Research Paper Volume 15, Issue 19 pp 10501—10523

A SARS-CoV-2 related signature that explores the tumor microenvironment and predicts immunotherapy response in esophageal squamous cell cancer

Qianhe Ren1, *, , Pengpeng Zhang1, *, , Shengyi Zhang3, *, , Wenhui Chen4, *, , Hao Chi5, , Wei Wang1, , Wei Zhang2, , Haoran Lin1, , Yue Yu1, ,

  • 1 Department of Thoracic Surgery, The First Affiliated Hospital of Nanjing Medical University, Nanjing, China
  • 2 Department of Radiology, The First Affiliated Hospital of Nanjing Medical University, Nanjing, China
  • 3 Department of Thoracic Surgery, Songjiang Hospital Affiliated to Shanghai Jiaotong University School of Medicine (Preparatory Stage), Shanghai, China
  • 4 Department of Otolaryngology Head and Neck Surgery, Beijing TongRen Hospital, Capital Medical University, Beijing, China
  • 5 School of Clinical Medical Sciences, Southwest Medical University, Luzhou, China
* Equal contribution and share the first authorship

Received: May 31, 2023       Accepted: September 7, 2023       Published: October 6, 2023      

https://doi.org/10.18632/aging.205090
How to Cite

Copyright: © 2023 Ren et al. This is an open access article distributed under the terms of the Creative Commons Attribution License (CC BY 3.0), which permits unrestricted use, distribution, and reproduction in any medium, provided the original author and source are credited.

Abstract

Background: The existing therapeutic approaches for combating tumors are insufficient in completely eradicating malignancy, as cancer facilitates tumor relapse and develops resistance to treatment interventions. The potential mechanistic connection between SARS-CoV-2 and ESCC has received limited attention. Therefore, our objective was to investigate the characteristics of SARS-CoV-2-related-genes (SCRGs) in esophageal squamous cancer (ESCC).

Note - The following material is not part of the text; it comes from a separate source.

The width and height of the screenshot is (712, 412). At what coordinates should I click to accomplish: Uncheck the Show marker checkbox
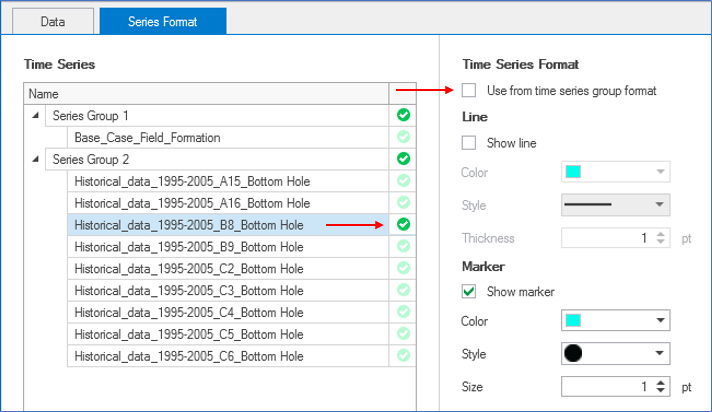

Methods: Raw data were obtained from the TCGA and GEO databases. Clustering of SCRGs from the scRNA-seq data was conducted using the Seurat R package. A risk signature was then generated using Lasso regression, incorporating prognostic genes related to SCRGs. Subsequently, a nomogram model was developed based on the clinicopathological characteristics and the risk signature.

Results: Eight clusters of SCRGs were identified in ESCC utilizing scRNA-seq data, of which three exhibited prognostic implications. A risk signature was then made up with bulk RNA-seq, which displayed substantial correlations with immune infiltration. The novel signature was verified to have excellent prognostic efficacy.

Conclusion: The utilization of risk signatures based on SCRGs can efficiently forecast the prognosis of ESCC. A thorough characterization of the SCRGs signature in ESCC could facilitate the interpretation of ESCC's response to immunotherapy and offer innovative approaches to cancer therapy.

Abbreviations

ESCC: esophageal squamous cell carcinoma; SCRGs: SARS-CoV-2-related-genes; scRNA-seq: single-cell RNA-sequencing; TCGA: The Cancer Genome Atlas; GEO: Gene Expression Omnibus; tSNE: t-distributed Stochastic Neighbor Embedding; CNV: copy number variation; TIME: tumor immune microenvironment.